Sometimes, I feel like no one can understand me. For them to know something, to know me, I must tell them. But not with Clint. Clint knows my thoughts before they've formed into words, from the look on my face, the gesture of my hand, the way I stand. He will mention things about me that I didn't think anyone had noticed.
In the car, in the evenings, I stare out the window because something about the dark makes my grief want to hold my face in both hands and confront me. He will squeeze my hand and stop the car because he knows that I'm crying even when it's silent. And he doesn't say anything when he holds me. I tell him I miss my dad. And he tells me he knows.
He knows. He knows when I'm upset, like the time I made fresh pasta for my family; I was frustrated because the dough wasn't coming together properly. The ratio of something was off and I couldn't figure out what it was. And it must have been written on my face, so he pushed me aside and told me to let him handle it while I worked on something else. It just needed his touch to come together.

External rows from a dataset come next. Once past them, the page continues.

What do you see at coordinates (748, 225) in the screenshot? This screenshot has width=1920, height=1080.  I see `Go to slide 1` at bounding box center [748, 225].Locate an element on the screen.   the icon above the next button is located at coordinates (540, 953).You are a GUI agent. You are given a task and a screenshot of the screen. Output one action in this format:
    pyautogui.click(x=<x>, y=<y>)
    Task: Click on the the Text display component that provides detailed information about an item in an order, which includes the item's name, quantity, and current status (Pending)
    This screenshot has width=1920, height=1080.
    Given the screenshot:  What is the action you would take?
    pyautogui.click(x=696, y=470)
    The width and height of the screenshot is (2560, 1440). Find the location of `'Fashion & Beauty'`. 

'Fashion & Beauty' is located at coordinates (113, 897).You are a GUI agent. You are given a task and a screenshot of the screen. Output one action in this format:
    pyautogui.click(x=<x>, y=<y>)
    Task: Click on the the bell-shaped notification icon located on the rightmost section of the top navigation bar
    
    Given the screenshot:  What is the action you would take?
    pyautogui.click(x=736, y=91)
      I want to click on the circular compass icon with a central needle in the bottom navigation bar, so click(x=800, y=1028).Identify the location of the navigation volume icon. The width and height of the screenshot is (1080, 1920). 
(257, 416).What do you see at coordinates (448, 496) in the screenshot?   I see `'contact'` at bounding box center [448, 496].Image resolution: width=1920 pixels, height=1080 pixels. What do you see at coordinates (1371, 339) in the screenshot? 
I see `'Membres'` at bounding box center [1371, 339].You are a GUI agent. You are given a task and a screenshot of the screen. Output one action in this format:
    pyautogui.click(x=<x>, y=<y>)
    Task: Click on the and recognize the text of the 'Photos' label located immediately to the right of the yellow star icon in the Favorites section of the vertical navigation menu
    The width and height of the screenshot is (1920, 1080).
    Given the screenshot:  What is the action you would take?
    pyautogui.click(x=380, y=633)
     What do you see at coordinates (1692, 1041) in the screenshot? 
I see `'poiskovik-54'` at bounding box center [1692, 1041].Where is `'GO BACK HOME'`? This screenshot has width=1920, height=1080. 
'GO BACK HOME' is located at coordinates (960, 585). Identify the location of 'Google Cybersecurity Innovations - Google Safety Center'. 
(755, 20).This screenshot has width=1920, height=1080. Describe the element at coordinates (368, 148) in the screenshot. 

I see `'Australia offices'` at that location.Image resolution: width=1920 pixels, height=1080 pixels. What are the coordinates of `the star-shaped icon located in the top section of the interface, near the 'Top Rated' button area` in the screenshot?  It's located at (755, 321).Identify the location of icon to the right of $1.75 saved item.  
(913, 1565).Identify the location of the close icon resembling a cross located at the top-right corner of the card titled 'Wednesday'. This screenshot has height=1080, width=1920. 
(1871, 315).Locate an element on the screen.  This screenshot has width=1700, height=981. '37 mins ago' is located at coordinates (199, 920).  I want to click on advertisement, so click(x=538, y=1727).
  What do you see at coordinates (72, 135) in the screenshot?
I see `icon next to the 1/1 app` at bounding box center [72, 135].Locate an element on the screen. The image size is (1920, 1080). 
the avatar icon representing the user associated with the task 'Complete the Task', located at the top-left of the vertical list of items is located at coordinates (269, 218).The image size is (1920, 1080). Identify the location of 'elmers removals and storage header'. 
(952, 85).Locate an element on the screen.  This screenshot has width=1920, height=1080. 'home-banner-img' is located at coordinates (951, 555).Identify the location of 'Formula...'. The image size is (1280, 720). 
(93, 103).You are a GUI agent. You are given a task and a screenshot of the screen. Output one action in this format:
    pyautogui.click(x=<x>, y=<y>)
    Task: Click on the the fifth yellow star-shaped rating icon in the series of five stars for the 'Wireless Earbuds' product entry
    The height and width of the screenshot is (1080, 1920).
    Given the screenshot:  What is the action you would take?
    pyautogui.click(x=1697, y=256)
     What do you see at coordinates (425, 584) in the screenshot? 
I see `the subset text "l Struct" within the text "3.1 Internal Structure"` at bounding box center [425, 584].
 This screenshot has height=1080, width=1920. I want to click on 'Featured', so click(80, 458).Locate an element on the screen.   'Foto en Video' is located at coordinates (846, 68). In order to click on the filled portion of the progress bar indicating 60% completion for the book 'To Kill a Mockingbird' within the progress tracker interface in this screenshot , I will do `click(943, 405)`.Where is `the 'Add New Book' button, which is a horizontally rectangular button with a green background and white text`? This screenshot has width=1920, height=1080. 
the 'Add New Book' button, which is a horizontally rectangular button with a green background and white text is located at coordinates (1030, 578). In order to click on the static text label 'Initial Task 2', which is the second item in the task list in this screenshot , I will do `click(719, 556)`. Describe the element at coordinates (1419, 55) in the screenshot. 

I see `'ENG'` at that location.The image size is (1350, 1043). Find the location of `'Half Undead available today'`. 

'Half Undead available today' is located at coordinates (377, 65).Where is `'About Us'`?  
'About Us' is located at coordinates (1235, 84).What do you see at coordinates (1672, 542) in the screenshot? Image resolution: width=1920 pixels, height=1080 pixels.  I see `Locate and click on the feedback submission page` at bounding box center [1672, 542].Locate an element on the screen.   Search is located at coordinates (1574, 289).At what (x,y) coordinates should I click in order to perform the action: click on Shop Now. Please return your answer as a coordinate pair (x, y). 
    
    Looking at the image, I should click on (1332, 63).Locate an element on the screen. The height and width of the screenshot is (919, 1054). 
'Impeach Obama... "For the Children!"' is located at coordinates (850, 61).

He told me when we first met that his arm is messed up from the third and fourth-deegree burns he got his sophomore year. And even now, though we're married, I pretend I can't tell which one of his arms is scarred up because it's hardly noticeable. Most people can't tell anyway.
Sometimes, it's hard to remember that Clint hasn't always been in my life. He's somehow stained the rest of my memories in that rosy hue. He's cradled my heart in his hands for so long now that I don't think I could ever hold it on my own again. And no one else's touch would be the same, would ever come close. His hands are callused from hard work but they're gentle for me.
It's strange to think, how every person I meet now, will only have known me after I've loved Clint and after he's loved me.